Tecnologia de Áudio

Disco Flexível

Pontos principais

  • Fabricado em vinil fino e flexível, permitindo que fosse encadernado em revistas.
  • Exigia frequentemente o uso de uma moeda como peso para garantir a rotação estável no toca-discos.
  • Alcançou recordes de tiragem, como a edição de baleias jubarte da National Geographic em 1979.
  • Foi utilizado para distribuir software de computador via áudio antes da popularização de mídias digitais.

O disco flexível (também conhecido como flexi disc, phonosheet ou soundsheet) é um tipo de disco de fonógrafo fabricado a partir de uma folha fina e flexível de vinil, com sulcos espirais moldados para a reprodução de áudio em toca-discos convencionais.

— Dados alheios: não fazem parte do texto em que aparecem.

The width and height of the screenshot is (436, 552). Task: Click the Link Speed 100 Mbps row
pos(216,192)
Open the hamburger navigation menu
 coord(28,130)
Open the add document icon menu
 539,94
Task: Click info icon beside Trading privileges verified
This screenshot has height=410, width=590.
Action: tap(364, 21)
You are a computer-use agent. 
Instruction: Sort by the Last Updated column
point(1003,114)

Características Técnicas e Funcionamento

Diferente dos discos de vinil tradicionais, que são rígidos e densos, o disco flexível é produzido com uma massa significativamente menor. Essa característica resultava em um problema técnico comum: o peso da agulha do toca-discos, combinado com a baixa massa do disco, podia causar a interrupção da rotação ou fazer com que o disco ficasse preso sob a agulha.

Para mitigar esse problema, a maioria dos discos flexíveis possuía um ponto marcado em sua face para a colocação de uma moeda ou outro objeto pequeno e plano para servir de peso, aumentando a fricção com a superfície do toca-discos e garantindo uma rotação consistente. Em casos onde a superfície do prato do toca-discos não era perfeitamente plana, recomendava-se a colocação do disco flexível sobre um disco de vinil de tamanho normal.

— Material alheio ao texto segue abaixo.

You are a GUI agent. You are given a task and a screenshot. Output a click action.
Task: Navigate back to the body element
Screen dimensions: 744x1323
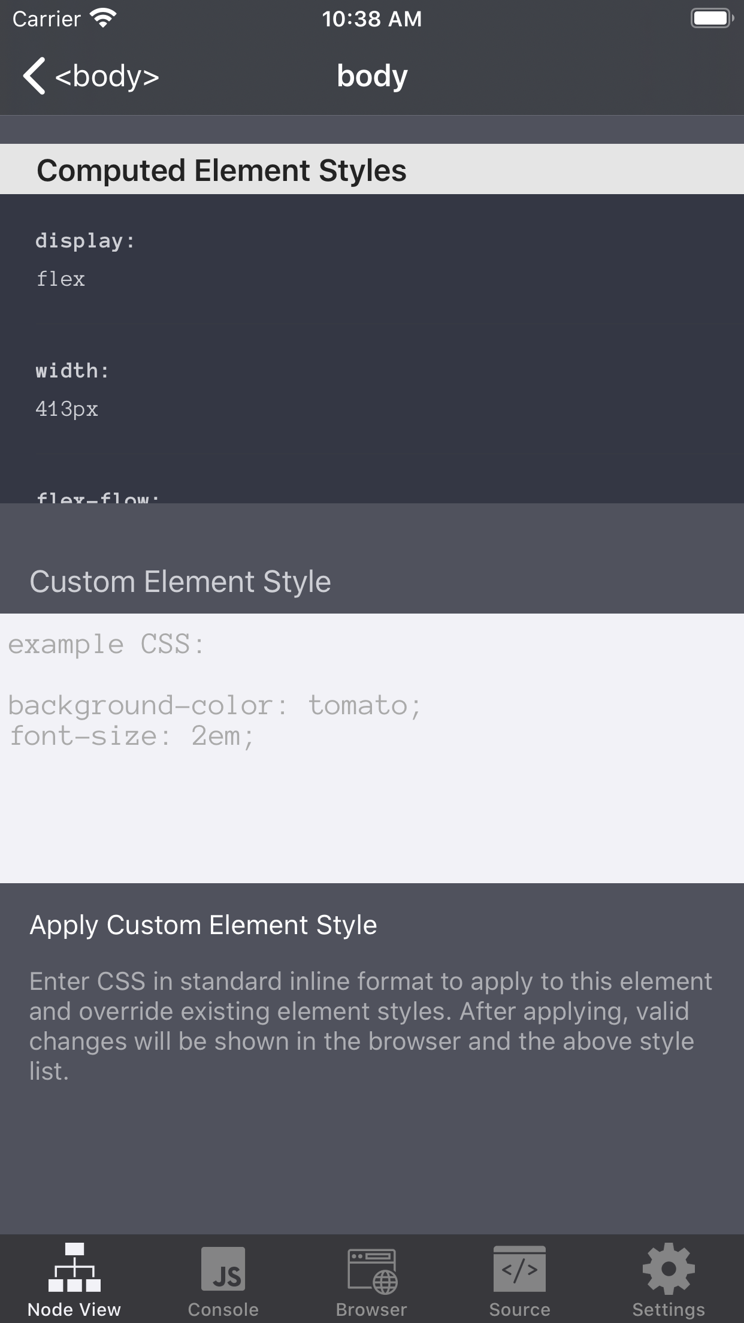90,76
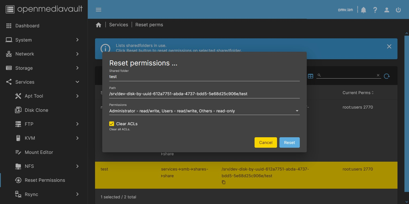Uncheck the Clear ACLs checkbox

coord(112,124)
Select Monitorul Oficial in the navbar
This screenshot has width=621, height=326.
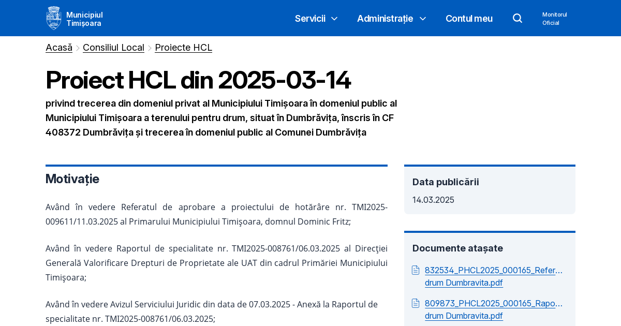554,18
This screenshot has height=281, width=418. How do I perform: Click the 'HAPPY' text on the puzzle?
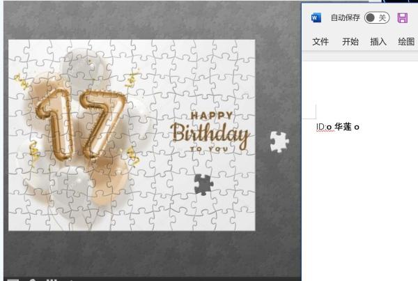point(212,116)
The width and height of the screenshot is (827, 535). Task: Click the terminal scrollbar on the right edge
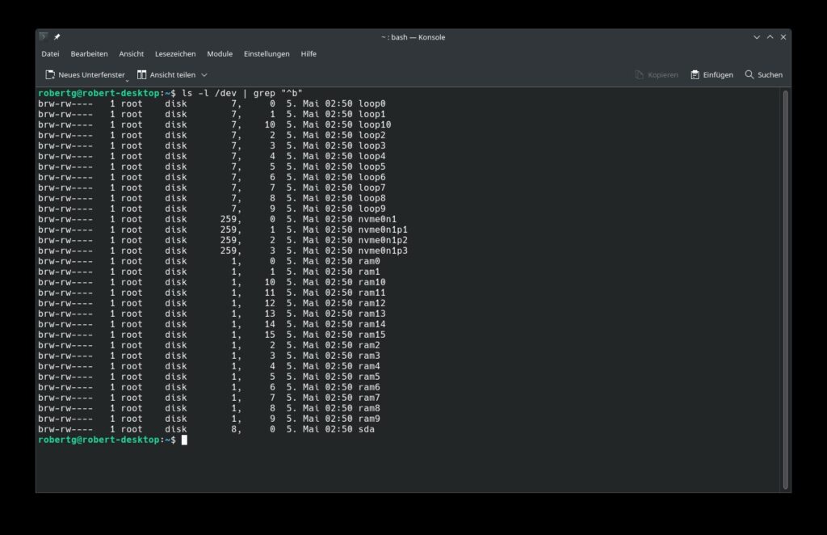pos(787,242)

Histórico e Aplicações Comerciais

Os discos flexíveis foram introduzidos comercialmente como Eva-tone Soundsheet em 1962. Devido ao seu baixo custo de produção, tornaram-se populares como brindes em revistas, livros de instrução musical e materiais impressos, permitindo a inclusão de som sem a necessidade de encadernações rígidas.

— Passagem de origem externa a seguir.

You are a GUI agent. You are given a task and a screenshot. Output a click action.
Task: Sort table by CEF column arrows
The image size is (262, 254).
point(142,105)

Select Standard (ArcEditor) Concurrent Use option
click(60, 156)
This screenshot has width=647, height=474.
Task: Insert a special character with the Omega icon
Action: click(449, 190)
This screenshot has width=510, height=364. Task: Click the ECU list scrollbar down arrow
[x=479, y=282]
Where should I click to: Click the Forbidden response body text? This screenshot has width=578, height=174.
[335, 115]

Uso em Publicações e Mídia

  • Japão: A partir do início da década de 1960, a revista Asahi Sonorama publicava mensalmente o Sonosheet, um disco flexível inserido na publicação.
  • National Geographic: A revista utilizou o formato para fins educativos e documentais, como a gravação do funeral de Sir Winston Churchill em 1965 e as canções de baleias jubarte em 1979. Esta última teve uma tiragem de 10,5 milhões de cópias, tornando-se, na época, a maior tiragem de um único disco.
  • Revista MAD: Durante a década de 1970, a revista MAD incluiu discos flexíveis em edições especiais para dramatizações e músicas satíricas, incluindo discos com sulcos concêntricos que reproduziam versões diferentes da mesma música dependendo de onde a agulha era posicionada.

Uso por Artistas e Grupos Musicais

Os Beatles utilizaram o formato entre 1963 e 1969 para enviar gravações especiais de Natal aos membros de seu fã-clube, explorando, em algumas edições, experimentações sonoras e mensagens personalizadas.

Transição para a Era Digital e Status Atual

A partir do final da década de 1970, o formato começou a ser utilizado por revistas de computação para fornecer software em forma de áudio (entre 1979 e 1986). O usuário deveria gravar o áudio em uma fita cassete para, posteriormente, carregá-lo no computador.

Embora o advento do Compact Disc (CD) e da internet tenha tornado o disco flexível amplamente obsoleto para fins comerciais de massa, ele ainda é produzido ocasionalmente como item de colecionador ou brinde promocional. Empresas como a Pirates Press em San Francisco e a Third Man Records continuam a produzir exemplares limitados do formato para fins artísticos e de marketing.

Perguntas frequentes

O que é um disco flexível?

É um disco de fonógrafo feito de uma folha fina de vinil, projetado para ser reproduzido em toca-discos comuns, mas com a característica de ser flexível e de baixo custo.

Por que era necessário colocar uma moeda sobre o disco flexível?

Devido à sua baixa massa, o peso da agulha do toca-discos poderia fazer o disco parar de girar ou deslizar. A moeda servia como peso adicional para aumentar a fricção com o prato do toca-discos.

Para que serviam os discos flexíveis em revistas de computação?

Eles eram usados para distribuir programas de computador. O usuário gravava o som do disco no áudio de uma fita cassete, que então era lida pelo computador.

O disco flexível ainda é produzido hoje em dia?

Sim, embora não seja mais um formato comercial de massa, algumas empresas independentes e selos musicais, como a Third Man Records, produzem edições limitadas para colecionadores.